Respondendo às críticas comendo brownies
O Ozempic se tornou uma obsessão nacional no inverno de 2023, exatamente quando Sole-Smith estava se preparando para promover “Fat Talk”, dando-lhe uma oportunidade que ela não previa no cenário jornalístico.
Em janeiro daquele ano, Sole-Smith escreveu um artigo de opinião para o “Times” em resposta às novas diretrizes emitidas pela Academia Americana de Pediatria, que recomendava medicamentos do tipo Ozempic para um subgrupo de crianças obesas de até 12 anos. O primeiro capítulo de “Fat Talk” é intitulado “The Myth of the Childhood Obesity Epidemic” (O mito da epidemia de obesidade infantil) e, em seu artigo, ela escreveu: “Não podemos resolver o preconceito contra a gordura emagrecendo as crianças gordas.”
Essa opinião gerou protestos. Barry Reiner, endocrinologista pediátrico em Baltimore, ficou “pessoalmente furioso”, afirmou ele. Historicamente, o diabetes tipo 2 tem sido uma doença de início na idade adulta, mas “nos últimos anos tenho visto muito mais casos desse tipo”, diz Reiner.
Em seu boletim informativo, “ConscienHealth”, Ted Kyle, que trabalhou na política de obesidade da GlaxoSmithKline, criticou Sole-Smith por ignorar os fatos. Ele citou um estudo da Universidade Yale que mostrou uma prevalência crescente de esteatose hepática entre crianças com obesidade durante a pandemia. Essa é uma condição que pode levar a “câncer de fígado, cirrose e morte”, escreveu Kyle.

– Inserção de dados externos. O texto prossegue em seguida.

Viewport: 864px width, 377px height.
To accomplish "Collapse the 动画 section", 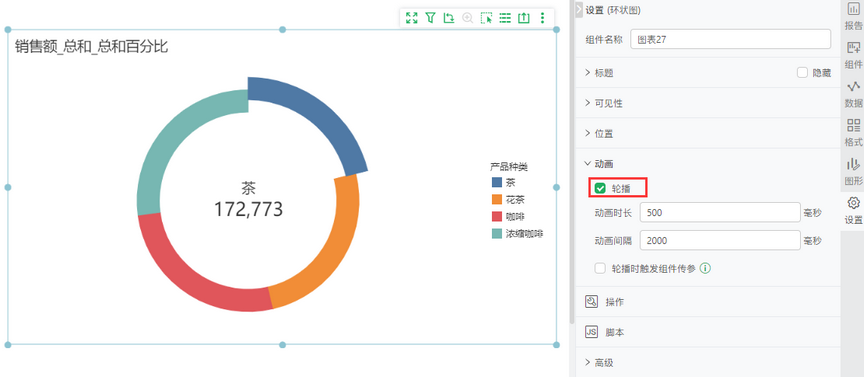I will point(708,164).
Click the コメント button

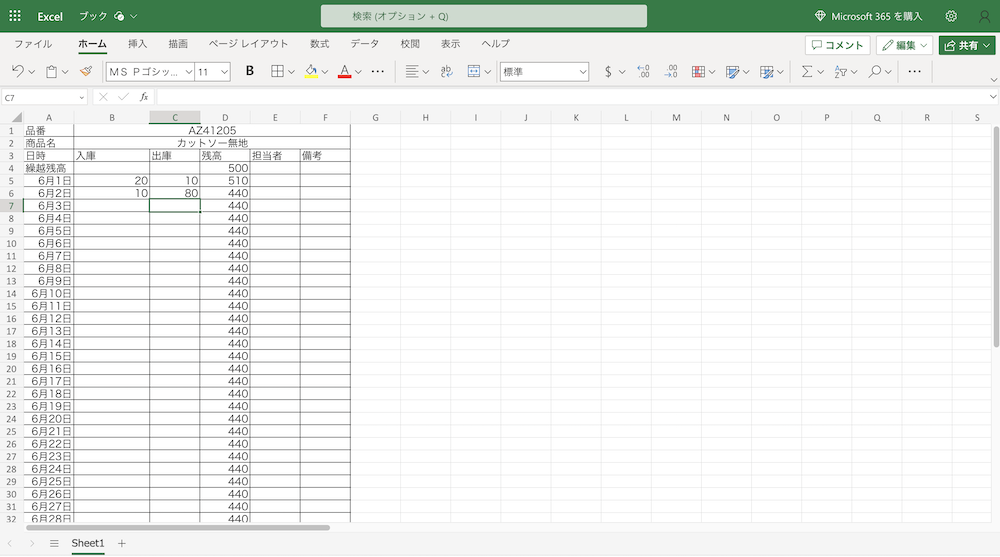pyautogui.click(x=837, y=45)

Depois, em abril, Sole-Smith foi ao programa “Fresh Air” e fez uma análise política: “Celebrar um corpo branco magro como o corpo ideal é uma forma de demonizar os corpos negros e pardos, os corpos maiores, qualquer pessoa que não se encaixe nessa norma.” Como era de esperar, as redes sociais explodiram com seu depoimento.
Em maio, depois que “Fat Talk” entrou para a lista dos mais vendidos, Sole-Smith deu uma volta da vitória no Instagram. Usando um vestido rosa-choque, ela publicou algumas das mensagens de ódio que havia recebido. “Posso ver por que você está solteira. Ninguém quer passar tempo com uma gorda desleixada enfiando pizza na boca gorda”, dizia uma delas. Enquanto essas mensagens passavam pela tela, ela ostensivamente comia um brownie.

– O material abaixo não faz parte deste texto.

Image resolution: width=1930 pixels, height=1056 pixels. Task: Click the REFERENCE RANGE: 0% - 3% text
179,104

No começo de nossa conversa em Cold Spring, Sole-Smith falou sobre todas as maneiras pelas quais cada pessoa prejudica a própria saúde, por exemplo, bebendo álcool ou optando por não ir à academia. Durante o jantar, essa questão da autonomia voltou à tona, de uma forma mais filosófica. Perguntei a Sole-Smith o que significava fazer escolhas pouco recomendáveis em relação à saúde pessoal em nome da autonomia, quando outras pessoas dependem de você. “A saúde é um recurso e um privilégio ao qual muita gente não tem acesso”, começou Sole-Smith. Há mães que são usuárias de substâncias, mães idosas e mães com problemas de saúde congênitos. “Nenhuma pessoa que tem filhos tem a obrigação de buscar uma boa saúde, e acreditar nisso é fundamentalmente uma perspectiva muito capacitista. Saúde é comer esse brócolis no jantar? Ou é saúde o fato de eu ter conseguido ter alguns minutos de conexão com minha filha hoje?”